Neue Kulturkonzepte versuchen der Durchlässigkeit von Grenzen und der internen Heterogenität von Gesellschaft gerecht zu werden. Gerade vor dem Hintergrund der Globalisierung sind Phänomene der Vermischung verstärkt in den Blickwinkel, sowohl der Öffentlichkeit als auch der Wissenschaft, gerückt. In den letzten fünfzehn Jahren hat es verschiedene Bemühungen gegeben, die beobachtete Vermischung von Kulturen bzw. Kulturelementen theoretisch zu erfassen.

So sprach man von „Mélange“[4], „Kreolisierung“[5], „kulturellem Synkretismus“[6], „globaler Crossover-Kultur“[7] oder auch „Hybridität“[8], um die mit dem vermehrten Kulturkontakt einhergehenden Veränderungen des Bestehenden sowie die Entstehung von Neuem zu erklären. In ihrem Sammelbandbeitrag „‚Hybridität’ – die ethnographische Annäherung an ein theoretisches Konzept“ vergleicht Cordula Weißköppel die Konzepte von Hybridität, Synkretismus und Kreolisierung im Hinblick auf ihre Inhalte und Anwendungsbereiche und kommt zu dem Ergebnis, dass heute keine weit reichenden Unterschiede zwischen diesen mehr bestehen. Hier soll Weißköppels These, dass die drei vorbenannten Konzepte „nicht mehr grundlegend verschiedene Phänomene von kultureller Vermischtheit“[9] beschreiben, überprüft werden. Zunächst werden dazu die potentiell miteinander konkurrierenden Konzepte (Hybridität, Synkretismus, Kreolisierung) einzeln untersucht, ihr Bedeutungsinhalt definiert und der jeweilige Anwendungsbereich durch Beispiele verdeutlicht. Die Spezifika der drei Konzepte werden so skizziert, um in einem abschließenden Arbeitsschritt die Erkenntnisse zusammenzuführen und die Unterschiede und Gemeinsamkeiten herauszuarbeiten.

Methodisch stützt sich Weißköppel bei der Gegenüberstellung der drei vorgenannten Konzepte vor allem auf die Auswertung von Einträgen in Enzyklopädien und Handbüchern, Diese Vorgehensweise ist wissenschaftlich durchaus zulässig, um sich theoretisch-abstrakten Begriffen anzunähern, da die jeweiligen Einträge in den verwendeten Enzyklopädien und Handbüchern von Fachmännern bzw.
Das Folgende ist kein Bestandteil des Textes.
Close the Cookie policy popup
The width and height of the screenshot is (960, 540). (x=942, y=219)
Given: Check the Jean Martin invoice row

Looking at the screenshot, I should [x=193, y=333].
Fachfrauen verfasst worden sind. Auch den beschränkten Rahmen dieser Hausarbeit würde es sprengen, wenn auf die disziplinspezifischen Diskussionen von Primärtheorien zurückgegriffen würde. Methodisch über Weißköppel hinausgehend werden hier jedoch die aus Enzyklopädien und Handbüchern gewonnenen Erkenntnisse anhand von Sekundärliteratur verifiziert.

II. Hybridität vs. Synkretismus vs. Kreolisierung

1. Hybridität

Als Ausgangskonzept für ihren Vergleich der drei oben benannten Konzepten wählt Weißköppel das Konstrukt der Hybridität, um mit einem offenen Konzept in der Lage zu sein, „die Gleichzeitigkeit von Formen der ethno-kulturellen Identifikation mit Formen des Kontaktes und der Vermischung im neuen Kontext theoretisch zu [er]fassen“[10]. Dabei weißt Weißköppel zutreffend darauf hin, dass einzelne Wissenschaftler (u. a. Stuart Hall, Homi K. Bhabha, Paul Gilroy) je nach eigener thematischer Schwerpunktsetzung verschiedene Lesarten von Hybridität verfolgen und damit die Theoretisierung, je nach Motivlage, unterschiedlich gewichten.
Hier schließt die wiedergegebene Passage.